As well as the possibilities of using motorsport as an environmental testbed it will be campaigning on planning laws that hinder the ability of circuits to run events and on the difficulty of holding races on public roads.
Action on addressing noise challenges
Action to address noise challenges will be welcomed by many fans who have seen racing on a succession of circuits limited by rules specifying very tight conditions about when and how often cars can run.
Many feel that a more satisfactory balance needs to be found between the needs of the sport and the statutory requirements to limit noise nuisance.
On this issue the manifesto says: “MSA members, specifically clubs and venues, are alarmed by an increasingly vocal minority who have started to take legal recourse to prevent the continued running of officially designated and controlled motor sport events.
“Using the legislative powers under the Tort of Nuisance, local residents are threatening to further restrict the use of designated motor sport venues.
“This threatens the commercial viability of these venues and by extension the wider motor sport industry that underpins the UK’s world-leading high-performance engineering sector.”
It gives the example of Croft in North Yorkshire which lost a case last year bought by a disaffected local resident who the MSA says did not have the support of the local community.

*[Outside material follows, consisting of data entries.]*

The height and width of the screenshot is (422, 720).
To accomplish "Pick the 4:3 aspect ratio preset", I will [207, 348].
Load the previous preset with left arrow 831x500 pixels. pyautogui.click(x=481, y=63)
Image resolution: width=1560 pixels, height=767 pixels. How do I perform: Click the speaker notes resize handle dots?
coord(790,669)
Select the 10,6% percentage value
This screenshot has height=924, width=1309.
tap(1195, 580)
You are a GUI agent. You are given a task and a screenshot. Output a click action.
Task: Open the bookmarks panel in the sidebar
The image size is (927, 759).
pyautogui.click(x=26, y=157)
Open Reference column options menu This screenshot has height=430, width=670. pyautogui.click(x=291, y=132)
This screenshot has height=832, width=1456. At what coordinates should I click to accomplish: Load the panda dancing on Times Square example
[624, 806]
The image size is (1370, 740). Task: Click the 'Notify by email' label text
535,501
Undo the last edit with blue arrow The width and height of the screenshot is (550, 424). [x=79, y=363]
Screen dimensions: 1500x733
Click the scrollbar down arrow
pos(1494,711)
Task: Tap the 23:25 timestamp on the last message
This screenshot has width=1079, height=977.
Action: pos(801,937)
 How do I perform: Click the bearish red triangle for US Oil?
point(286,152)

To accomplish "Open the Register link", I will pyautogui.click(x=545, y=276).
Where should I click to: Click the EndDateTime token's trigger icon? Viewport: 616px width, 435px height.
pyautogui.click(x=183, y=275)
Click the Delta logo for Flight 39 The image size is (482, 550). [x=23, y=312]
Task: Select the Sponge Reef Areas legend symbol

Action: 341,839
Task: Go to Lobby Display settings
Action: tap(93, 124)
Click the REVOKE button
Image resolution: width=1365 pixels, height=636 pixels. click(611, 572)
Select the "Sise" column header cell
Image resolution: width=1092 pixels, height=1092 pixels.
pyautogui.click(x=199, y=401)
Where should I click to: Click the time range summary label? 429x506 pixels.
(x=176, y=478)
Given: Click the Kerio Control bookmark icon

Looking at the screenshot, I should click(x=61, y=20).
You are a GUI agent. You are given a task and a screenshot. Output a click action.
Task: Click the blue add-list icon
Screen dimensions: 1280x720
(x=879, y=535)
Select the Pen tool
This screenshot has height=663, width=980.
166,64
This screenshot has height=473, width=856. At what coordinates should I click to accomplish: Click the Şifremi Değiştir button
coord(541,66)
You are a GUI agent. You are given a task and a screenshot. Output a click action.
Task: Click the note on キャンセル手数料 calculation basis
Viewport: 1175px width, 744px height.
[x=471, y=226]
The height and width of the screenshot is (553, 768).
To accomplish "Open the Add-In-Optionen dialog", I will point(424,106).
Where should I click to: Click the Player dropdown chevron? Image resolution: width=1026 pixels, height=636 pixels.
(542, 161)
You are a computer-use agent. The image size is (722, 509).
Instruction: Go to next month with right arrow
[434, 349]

As a result the circuit has had to cut back dramatically on its motorsport offering despite not having altered the nature of its activities or breached any planning rules.
The manifesto continues: “The inevitable negative knock-on effect has been a reduction in the numbers of local people employed, a decrease in the economic benefit to the area through the use of local hotels, restaurants and suppliers, and the loss of a leisure amenity not only to participants but also to volunteer officials, spectators and locals.
“The experience of the governing body for motorcycle sport, the Auto-Cycle Union (ACU), demonstrates that where adequate facilities do not exist for organised motor sport, riders will conduct illegal and un-regulated activity that causes far greater disturbance and inconvenience for the local community.
“A number of similar situations are nearing the courts and the MSA would be pleased to work closely with government to provide clear guidance for the courts in similar circumstances, while acknowledging that this is not an issue limited in its impact to the motor sport community.”
The organisation is also looking to show the strength of support on the issue of holding Closed Road events on mainland Britain without the need to resort to an Act of Parliament to suspend the Road Traffic Act, as is currently necessary.
It is calling on its 50,000 members to sign an online petition which can be found by following the link.
It also suggests the manifesto as a resource and source of information for anyone wanting to discuss the issues it raises with their prospective parliamentary candidates. A draft letter to send out to them can be downloaded by following the manifesto link.
The organisation says it will also be looking to discuss the manifesto with government during 2010 at private meetings, events and the party conferences due to be held in the autumn.
Colin Hilton, MSA Chief Executive, said of the project: “The MSA has made great strides in the past 18 months with its Public Affairs campaign, raising the profile of the sport and highlighting our development programmes to key ministers and shadows.
“The 2010 manifesto sets out our strategic priorities for the coming year, but can also be a useful tool for any of our members that might like to make the case for motor sport to their MPs and PPCs.
“We would particularly encourage everyone to demonstrate the level of support for closed road events by signing the petition.”